§ PROVIDED TEXT:
>>

25% Corporate Tax is Suffocating Rural Banks
Until September 1, 2015, when the Commissioner-Generalof the Ghana Revenue Authority (GRA) announced the new Income Tax Act 2015 (Act 896), which was passed by Parliament and signed into law by the President, the Rural and Community Banks were paying 8 percent tax on their annual income.
This has seen a colossal increase from the 8 percent to 25 percent. This, the Managing Director of ARB Apex Bank Limited, Mr. Kojo Mattah, said could ‘suffocate’ most of the rural and community banks and affect their core financial responsibilities as well as the very purpose for which they were established. This could subsequently weaken their contributions to socio-economic development, especially in the rural areas.
Mr. Mattah has therefore appealed to the government, through the Ministry of Finance and Ghana Revenue Authority, to as a matter of urgency take a second look at the 25 percent corporate tax currently being paid by Rural and Community Banks in Ghana and peg it at 10 percent. Mr. Mattah made the appeal in an exclusive interview with The Rural Banker recently.

<<

§ MATERIAL:
>>

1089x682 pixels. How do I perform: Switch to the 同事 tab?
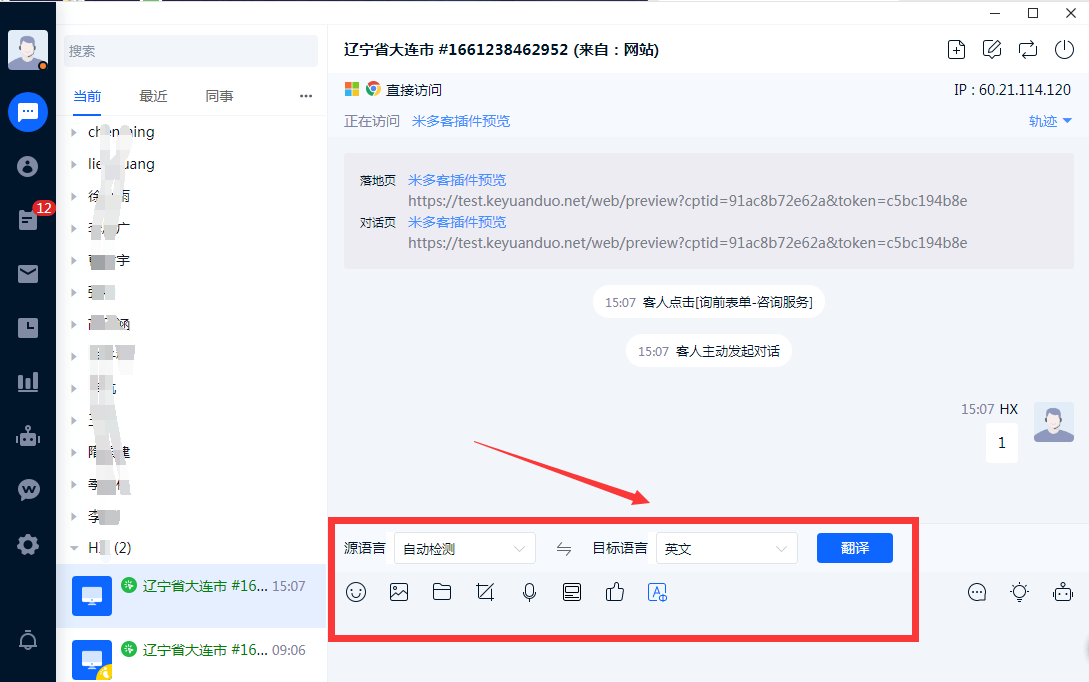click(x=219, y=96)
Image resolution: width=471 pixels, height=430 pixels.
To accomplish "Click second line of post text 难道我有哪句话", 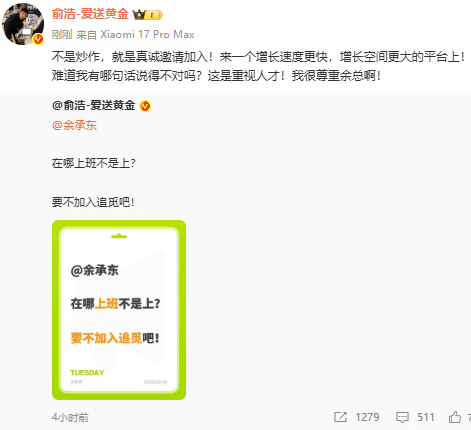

<<

§ WRITTEN REQUEST A: Please reproduce the stretch of the rural bank tax article from "Mr. Mattah has" through "Rural Banker recently.".
§ WRITTEN REQUEST B: According to the rural bank tax article, what rate does Mr. Mattah want the corporate tax on Rural and Community Banks pegged at?
§ WRITTEN REQUEST C: Pick up the article on the rural bank tax after its final sentence and keep writing.
The lines have nothing to do with the article on the rural bank tax.

§ OUTPUT A:
Mr. Mattah has therefore appealed to the government, through the Ministry of Finance and Ghana Revenue Authority, to as a matter of urgency take a second look at the 25 percent corporate tax currently being paid by Rural and Community Banks in Ghana and peg it at 10 percent. Mr. Mattah made the appeal in an exclusive interview with The Rural Banker recently.

§ OUTPUT B: 10 percent.

§ OUTPUT C:
According to him the RCBs spend so much money to operate in their catchment areas and this is where the universal banks do not want to go and even if they do,they are only interested in doing business with certain calibre of customers.He has further stressed that the RCBs go deep into the trenches through very difficult means which is more expensive to bring in the unbanked as well as petty traders and the poor farmers into their banking operation net and so government should consider these and reduce the tax as an incentive to them. The Rural Banker can confirm that these developments are compelling most of them to withdraw their community support and increasing their interest rate just to meet their operational cost and be able to pay good dividend to shareholders.
Rural and community banks in the country as per their mandate are supposed to alleviate poverty and build up the economic livelihoods of the rural and peri-urban communities.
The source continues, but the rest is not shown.